Brotchie J; Ann Neur 2000; 47S1: S105-S114:

"The Neural Mechanisms Underlying Levodopa-Induced Dyskinesia in Parkinson's Disease"

LID may be due to abnormalities in basal ganglia output, either the average firing rate or the patterns of cell-cell
communication within subregions of the basal ganglia.

Hirsch E; Ann Neur 2000; 47S1: S115-S121:

"Nigrostriatal System Plasticity in Parkinson's Disease: Effect of Dopaminergic Denervation and Treatment"

Reviews data suggesting that dopaminergic denervation and treatment induce profound changes in the nigrostriatal system.

Chase T, Oh J; Ann Neur 2000; 47S1: S122-S130:

"Striatal Mechanisms and Pathogenesis of Parkinsonian Signs and Motor Complications"

Evidence suggests that intermittent stimulation of dopaminergic receptors indirectly sensitizes NMDA receptors to glutamatergic input from the cortex.

Vitek J, Giroux M; Ann Neur 2000; 47S1: S131-S140:

"Physiology of Hypokinetic and Hyperkinetic Movement Disorders: Model for Dyskinesia"

Postulates that dyskinesias result from combination of reduced mean discharge rate, altered patterns and increased synchronism of neurons in the globus pallidus internus.

Lozano A et al; Ann Neur 2000; 47S1: S141-S146:

"Neuronal Recordings in Parkinson's Disease Patients with Dyskinesias Induced by Apomorphine"

Recordings during GPi or STN surgery on 17 advanced-PD patients suggest that drug-induced dyskinesias result from a large decrease in GPi firing.

Hallett M; Ann Neur 2000; 47S1: S147-S153:

"Clinical Physiology of Dopa Dyskinesia"

The blink rate is reduced in PD but increased with dopamine treatment, and more so in patients having levodopa-induced dyskinesias.

Brooks D et al; Ann Neur 2000; 47S1: S154-S159:

"Neuro-imaging of Dyskinesia"

PET studies of patients with and without dyskinesias suggest that dyskinesias result from overactivity of basal-ganglia frontal projections.

Nutt J; Ann Neur 2000; 47S1: S160-S166:

"Clinical Pharmacology of Levodopa-Induced Dyskinesia"

Dyskinesia represents sensitization to levodopa after chronic repetitive use.
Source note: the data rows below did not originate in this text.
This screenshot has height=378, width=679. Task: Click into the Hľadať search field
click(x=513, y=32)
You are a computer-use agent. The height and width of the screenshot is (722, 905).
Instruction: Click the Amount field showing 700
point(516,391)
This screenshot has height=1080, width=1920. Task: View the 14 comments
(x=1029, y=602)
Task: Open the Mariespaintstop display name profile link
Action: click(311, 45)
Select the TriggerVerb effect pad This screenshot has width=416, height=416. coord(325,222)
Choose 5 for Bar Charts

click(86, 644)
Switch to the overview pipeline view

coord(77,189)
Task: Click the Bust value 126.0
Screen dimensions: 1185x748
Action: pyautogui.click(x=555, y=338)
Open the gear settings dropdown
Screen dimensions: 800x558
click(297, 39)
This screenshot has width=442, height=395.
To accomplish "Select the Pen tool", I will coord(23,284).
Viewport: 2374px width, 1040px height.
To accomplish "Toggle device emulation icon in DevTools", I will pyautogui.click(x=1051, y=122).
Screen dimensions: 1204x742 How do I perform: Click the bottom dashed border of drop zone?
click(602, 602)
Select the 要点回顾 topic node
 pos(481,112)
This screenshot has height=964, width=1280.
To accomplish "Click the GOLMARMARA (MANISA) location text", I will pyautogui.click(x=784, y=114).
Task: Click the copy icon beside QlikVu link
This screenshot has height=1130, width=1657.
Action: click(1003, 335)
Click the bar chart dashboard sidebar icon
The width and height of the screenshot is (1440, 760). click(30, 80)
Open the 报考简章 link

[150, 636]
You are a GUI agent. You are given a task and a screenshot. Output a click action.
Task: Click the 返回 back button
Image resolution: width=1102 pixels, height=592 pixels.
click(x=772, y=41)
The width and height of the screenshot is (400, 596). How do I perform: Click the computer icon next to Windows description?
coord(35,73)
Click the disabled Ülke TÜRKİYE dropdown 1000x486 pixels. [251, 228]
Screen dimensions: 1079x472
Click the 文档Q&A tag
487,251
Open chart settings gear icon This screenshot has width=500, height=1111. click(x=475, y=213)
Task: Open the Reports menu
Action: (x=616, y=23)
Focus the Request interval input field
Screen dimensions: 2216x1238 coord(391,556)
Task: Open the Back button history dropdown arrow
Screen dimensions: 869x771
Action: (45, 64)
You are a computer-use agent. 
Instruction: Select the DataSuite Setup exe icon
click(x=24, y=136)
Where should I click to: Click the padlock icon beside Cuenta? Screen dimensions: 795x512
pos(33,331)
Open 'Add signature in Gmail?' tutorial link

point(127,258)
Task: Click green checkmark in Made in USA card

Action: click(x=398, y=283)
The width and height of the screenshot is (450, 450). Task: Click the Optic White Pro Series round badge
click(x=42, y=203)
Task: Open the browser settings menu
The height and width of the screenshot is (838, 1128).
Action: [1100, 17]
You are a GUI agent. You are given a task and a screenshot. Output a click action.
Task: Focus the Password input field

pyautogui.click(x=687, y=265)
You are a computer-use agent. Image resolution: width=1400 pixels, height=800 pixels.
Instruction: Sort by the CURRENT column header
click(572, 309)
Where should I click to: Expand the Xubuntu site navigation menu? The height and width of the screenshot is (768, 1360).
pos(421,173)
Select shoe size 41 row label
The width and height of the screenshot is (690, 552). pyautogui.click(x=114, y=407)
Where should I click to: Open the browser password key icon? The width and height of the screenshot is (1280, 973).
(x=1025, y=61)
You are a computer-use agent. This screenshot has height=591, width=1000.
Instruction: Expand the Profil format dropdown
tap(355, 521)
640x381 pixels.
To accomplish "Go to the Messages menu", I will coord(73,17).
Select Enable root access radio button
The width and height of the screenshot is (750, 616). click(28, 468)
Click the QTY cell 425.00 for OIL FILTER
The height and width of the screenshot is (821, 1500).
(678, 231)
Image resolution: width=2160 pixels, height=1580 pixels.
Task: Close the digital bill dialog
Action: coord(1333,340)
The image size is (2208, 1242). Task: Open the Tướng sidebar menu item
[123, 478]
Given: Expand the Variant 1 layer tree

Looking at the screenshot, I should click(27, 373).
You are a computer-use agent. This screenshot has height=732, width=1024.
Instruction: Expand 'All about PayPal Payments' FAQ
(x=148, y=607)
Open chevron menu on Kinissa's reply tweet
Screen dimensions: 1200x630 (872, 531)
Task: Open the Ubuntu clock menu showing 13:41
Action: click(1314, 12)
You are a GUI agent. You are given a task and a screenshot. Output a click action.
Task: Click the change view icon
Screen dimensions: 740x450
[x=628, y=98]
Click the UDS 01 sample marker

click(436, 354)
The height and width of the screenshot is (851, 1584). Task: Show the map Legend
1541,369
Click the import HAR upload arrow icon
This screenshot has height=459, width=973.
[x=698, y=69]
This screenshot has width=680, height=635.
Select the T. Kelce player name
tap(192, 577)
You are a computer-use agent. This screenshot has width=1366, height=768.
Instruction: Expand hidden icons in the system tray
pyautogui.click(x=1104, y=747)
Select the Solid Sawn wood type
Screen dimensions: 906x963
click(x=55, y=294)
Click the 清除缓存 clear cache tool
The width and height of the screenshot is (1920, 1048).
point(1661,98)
Once developed, the duration of LID, but not its severity, is dose-responsive.

Olanow C, Obeso J; Ann Neur 2000,47S1: S167-S178:

"Preventing Levodopa-Induced Dyskinesias"

Various strategies of drug treatment to avoid pulsatile stimulation of dopamine receptors.

Rascol O; Ann Neur 2000; 47S1; S179-S188:

"Medical Treatment of Levodopa-Induced Dyskinesias"

Reviews possibilities of DBS, embryonic transplants, or non-dopaminergic agents such as amantadine.

Benabid A et al; Ann Neur 2000; 47S1: S189-S192:

"Dyskinesias and the Subthalamic Nucleus"

Deep brain stimulation (DBS) of the subthalamic nucleus (STN) improves all types of LID, particularly off-period dystonia.

Lang A; Ann Neur 2000; 47S1: S193-S202:

"Surgery for Levodopa-Induced Dyskinesias"

Reviews effectiveness of pallidotomy, great promise of STN DBS, dubious benefit of transplants, and poor prospects of gamma-knife surgery.